This research team will determine the mechanisms responsible for plasma heating during coronal mass ejections (CMEs), by performing a time-dependent ionization analysis of CMEs observed by the Atmospheric Imaging Assembly (AIA) instrument on the Solar Dynamics Observatory (SDO) spacecraft. In their data analysis, the team will quantitatively constrain plasma heating to low solar altitudes where most of the heating occurs, apply plasma density diagnostics, and then assess a wide range of models with different plasma heating parameterizations and rates, in order to determine how much heating is required to match AIA observations.
The research team will then test the three most promising candidate heating mechanism theories, which are (1) heating by the large-scale post-eruption current sheet, (2) small-scale magnetic reconnection events during flux rope expansion and relaxation, and (3) energetic particles. The proposing team will use three-dimensional simulations of CMEs to predict the observational signatures of plasma heating by the current sheet, which will help elucidate whether or not CME current sheets are energetically important to CME eruptions. The team will also perform simulations of an expanding cylindrical flux rope to determine the relationship between magnetic reconnection and relaxation, as well as to determine the spatial and temporal dependence of plasma heating. In addition, they will perform simulations of energetic particles contained within expanding flux ropes in realistic geometries, in order to determine whether there is enough time for non-thermal particles to heat CME plasma before its density drops.

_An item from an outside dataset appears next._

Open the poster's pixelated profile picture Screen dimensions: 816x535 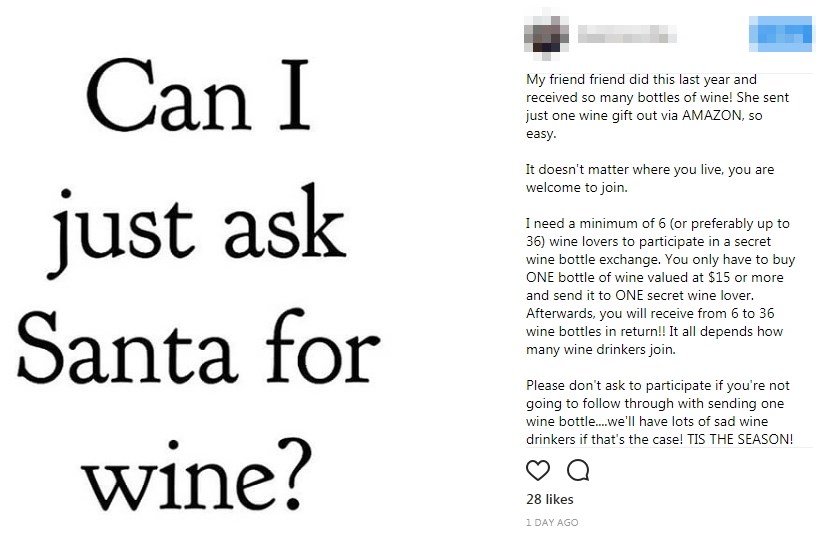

Results from this project will be published in widely available peer reviewed journals. Since CMEs are significant drivers of space weather, this research on the early evolution of CMEs can also improve space weather forecasts. This research team will be applying a legacy numerical code developed by the laboratory plasma physics community to an important problem in solar physics. In this way, the team will strengthen interdisciplinary ties between these two communities while serving the research interests of both. Components of this project will be performed by undergraduate summer interns who are separately funded by the NSF through a solar physics Research Experience for Undergraduates (REU) program at the Harvard-Smithsonian Center for Astrophysics. This undergraduate cadre will include members of traditionally underrepresented groups in science.